* **Work to do**
Copy out all of the data below, requests included, and add 146 to every coordinate in the answers. Leave the pictures out.
================
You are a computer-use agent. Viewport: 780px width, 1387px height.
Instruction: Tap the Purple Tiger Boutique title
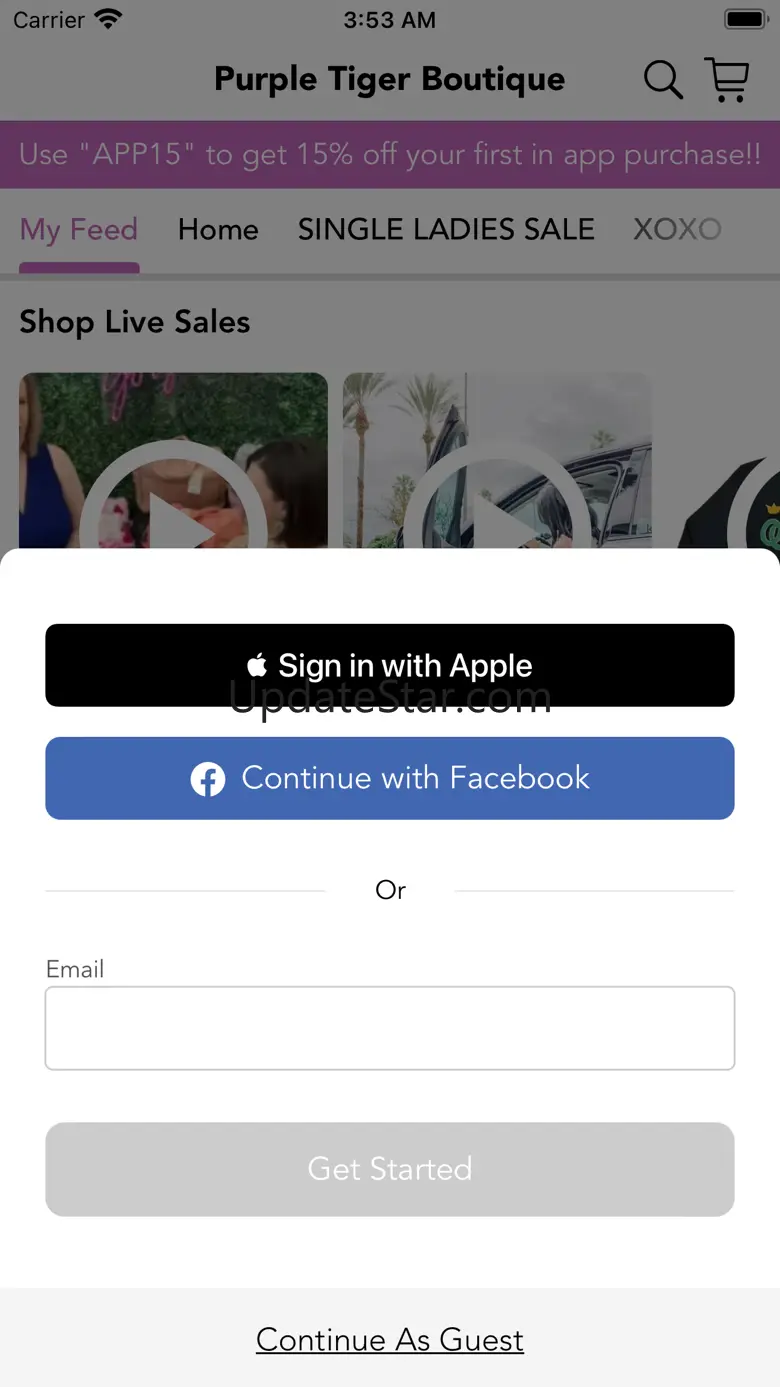(389, 80)
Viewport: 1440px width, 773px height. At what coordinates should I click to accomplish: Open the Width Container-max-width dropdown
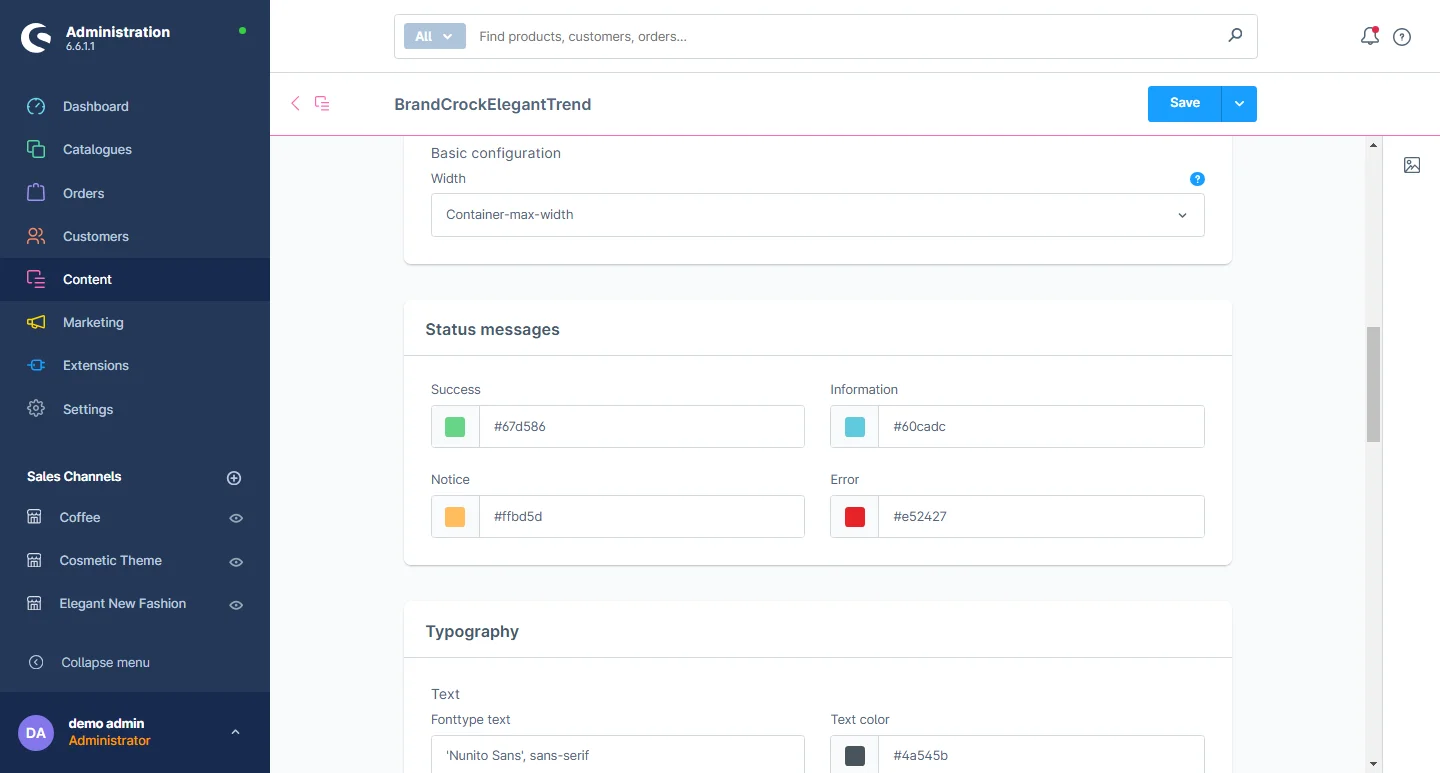[x=817, y=215]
================
* **Exercise solution**
You are a computer-use agent. Viewport: 780px width, 1387px height.
Instruction: Tap the Purple Tiger Boutique title
(535, 226)
Viewport: 1440px width, 773px height. At what coordinates should I click to accomplish: Open the Width Container-max-width dropdown
[x=963, y=361]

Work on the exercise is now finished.